Ao presidente da associação de refugiados junta-se a embaixadora da Ucrânia em Portugal, que, numa entrevista recente, criticou e acusou os comunistas de participarem na «campanha de desinformação» russa. Não menos curiosa foi a participação de Inna Ohnivets no desfile organizado pela Iniciativa Liberal, no 25 de Abril, tendo em conta a conduta ética que deve nortear os diplomatas creditados em Portugal e o facto de a iniciativa ser contra a natureza da Revolução ocorrida há 48 anos.
Estas atitudes, particularmente a da embaixadora, percebem-se melhor à luz da realidade vivida na Ucrânia a partir de 2015, onde desde então o Partido Comunista permanece ilegalizado, existindo uma Lei de Descomunização com penas até cinco anos de prisão.
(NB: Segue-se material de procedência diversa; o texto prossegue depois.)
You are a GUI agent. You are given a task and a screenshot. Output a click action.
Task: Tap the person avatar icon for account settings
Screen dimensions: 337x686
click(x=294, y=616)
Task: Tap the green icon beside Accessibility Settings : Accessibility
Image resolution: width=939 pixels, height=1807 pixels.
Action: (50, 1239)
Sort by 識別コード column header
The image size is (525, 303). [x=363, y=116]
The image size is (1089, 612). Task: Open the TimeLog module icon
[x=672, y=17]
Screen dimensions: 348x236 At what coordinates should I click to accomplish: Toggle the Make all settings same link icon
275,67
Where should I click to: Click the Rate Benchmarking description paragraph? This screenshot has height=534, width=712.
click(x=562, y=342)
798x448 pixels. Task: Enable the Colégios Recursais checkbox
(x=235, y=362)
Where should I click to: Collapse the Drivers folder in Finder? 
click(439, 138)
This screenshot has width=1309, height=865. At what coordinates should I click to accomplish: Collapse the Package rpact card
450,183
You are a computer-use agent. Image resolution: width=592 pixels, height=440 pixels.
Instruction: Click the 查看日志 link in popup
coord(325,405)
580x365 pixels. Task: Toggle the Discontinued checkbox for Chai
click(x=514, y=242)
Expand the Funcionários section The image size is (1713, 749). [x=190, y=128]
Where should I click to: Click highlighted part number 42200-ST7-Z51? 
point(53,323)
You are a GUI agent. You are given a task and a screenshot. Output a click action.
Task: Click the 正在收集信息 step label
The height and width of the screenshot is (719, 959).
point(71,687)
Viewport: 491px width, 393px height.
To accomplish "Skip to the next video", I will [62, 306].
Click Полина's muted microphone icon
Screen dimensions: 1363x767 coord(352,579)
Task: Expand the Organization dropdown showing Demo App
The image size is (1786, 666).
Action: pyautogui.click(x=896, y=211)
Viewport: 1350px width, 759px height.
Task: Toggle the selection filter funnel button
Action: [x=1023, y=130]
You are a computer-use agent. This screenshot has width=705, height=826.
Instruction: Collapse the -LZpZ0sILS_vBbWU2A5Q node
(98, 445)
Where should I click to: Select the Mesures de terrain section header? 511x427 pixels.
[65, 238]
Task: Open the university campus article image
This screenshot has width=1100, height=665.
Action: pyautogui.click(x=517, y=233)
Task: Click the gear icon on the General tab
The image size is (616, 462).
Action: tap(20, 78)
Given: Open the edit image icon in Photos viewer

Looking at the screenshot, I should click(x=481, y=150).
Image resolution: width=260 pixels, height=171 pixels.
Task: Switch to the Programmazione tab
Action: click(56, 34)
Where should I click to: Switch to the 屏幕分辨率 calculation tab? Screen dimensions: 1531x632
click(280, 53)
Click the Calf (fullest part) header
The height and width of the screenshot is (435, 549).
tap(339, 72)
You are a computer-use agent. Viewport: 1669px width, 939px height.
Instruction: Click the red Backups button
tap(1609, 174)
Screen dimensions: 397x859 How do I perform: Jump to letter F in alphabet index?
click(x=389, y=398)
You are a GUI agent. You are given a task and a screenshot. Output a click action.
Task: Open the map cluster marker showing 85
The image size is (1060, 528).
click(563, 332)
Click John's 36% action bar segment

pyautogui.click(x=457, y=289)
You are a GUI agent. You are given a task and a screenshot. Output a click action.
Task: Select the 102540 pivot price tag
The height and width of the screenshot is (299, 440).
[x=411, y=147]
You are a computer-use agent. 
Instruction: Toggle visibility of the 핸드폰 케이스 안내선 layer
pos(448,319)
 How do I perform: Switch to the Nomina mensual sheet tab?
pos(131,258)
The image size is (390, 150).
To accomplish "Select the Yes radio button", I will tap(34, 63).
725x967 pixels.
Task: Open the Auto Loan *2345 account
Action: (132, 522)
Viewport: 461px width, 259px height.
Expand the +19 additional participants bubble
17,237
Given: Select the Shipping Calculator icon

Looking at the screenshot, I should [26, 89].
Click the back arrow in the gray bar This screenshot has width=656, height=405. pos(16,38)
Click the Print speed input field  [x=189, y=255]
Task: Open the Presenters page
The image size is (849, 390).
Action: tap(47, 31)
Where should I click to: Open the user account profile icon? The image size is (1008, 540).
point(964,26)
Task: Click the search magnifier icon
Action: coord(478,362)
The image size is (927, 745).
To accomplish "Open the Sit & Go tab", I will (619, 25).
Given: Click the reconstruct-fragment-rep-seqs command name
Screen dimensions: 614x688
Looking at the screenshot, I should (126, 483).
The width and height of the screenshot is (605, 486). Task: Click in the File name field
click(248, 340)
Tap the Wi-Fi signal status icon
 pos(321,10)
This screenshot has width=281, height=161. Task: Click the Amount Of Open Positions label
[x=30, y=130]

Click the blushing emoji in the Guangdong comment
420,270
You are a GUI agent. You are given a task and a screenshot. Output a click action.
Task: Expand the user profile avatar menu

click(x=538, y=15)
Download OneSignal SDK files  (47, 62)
Em Março, e sob o pretexto de serem «pró-russos», o presidente Zelensky, que no final de 2021 condecorou um dos líderes do batalhão neonazi Azov, Dmytro Kotsyubaylo, proibiu a actividade de 11 partidos políticos, incluindo o maior partido da oposição.
Situações em sintonia com o período negro do fascismo, que Portugal viveu, onde todos os que tinham ideias e opiniões contrárias ao poder eram apelidados de comunistas.